Action item
Omitting all images, transcribe the entries word for word.

Exercise inputs
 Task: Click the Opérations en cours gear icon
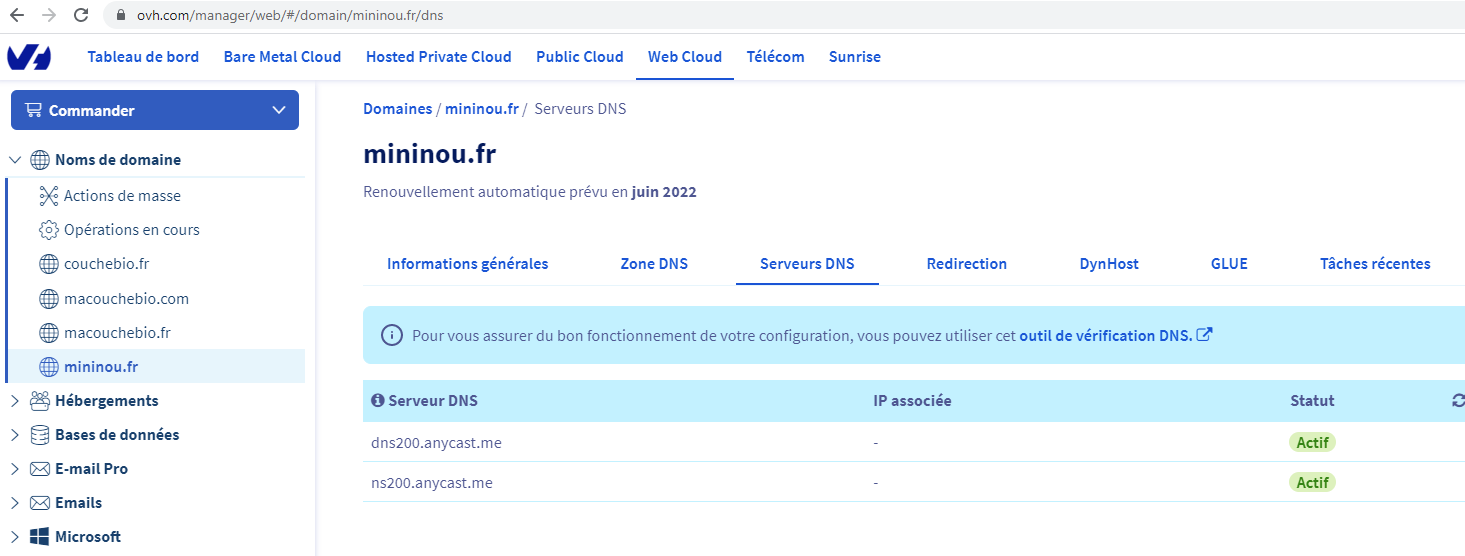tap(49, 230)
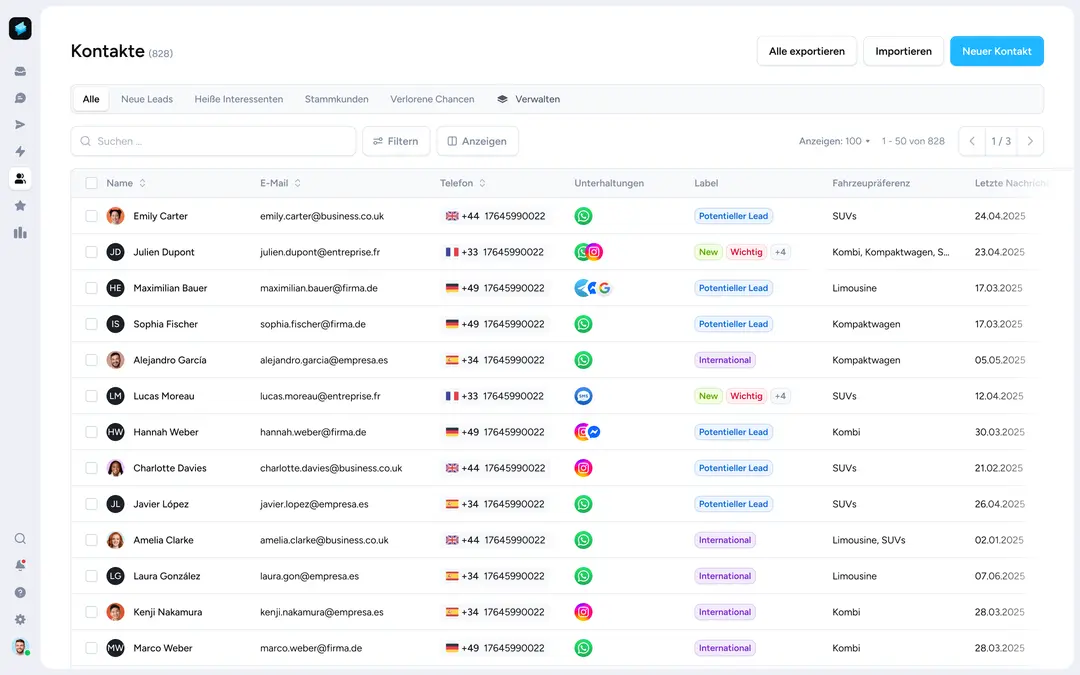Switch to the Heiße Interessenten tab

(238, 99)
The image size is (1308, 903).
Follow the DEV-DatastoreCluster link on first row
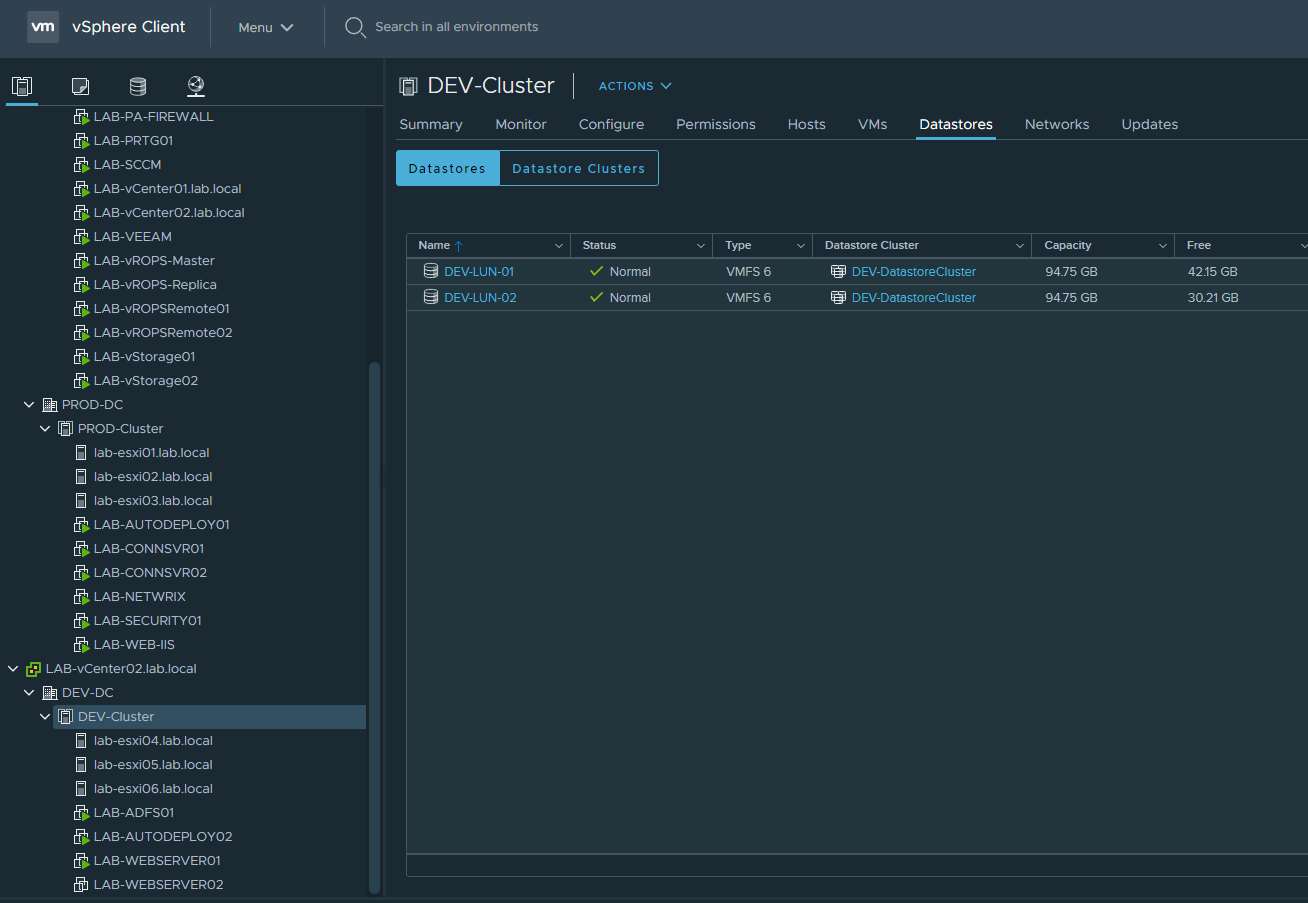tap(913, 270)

Solution below
 Task: Click the Opérations en cours gear icon
tap(49, 230)
Switch to the Heiße Interessenten tab

(238, 99)
The image size is (1308, 903).
Follow the DEV-DatastoreCluster link on first row
tap(913, 270)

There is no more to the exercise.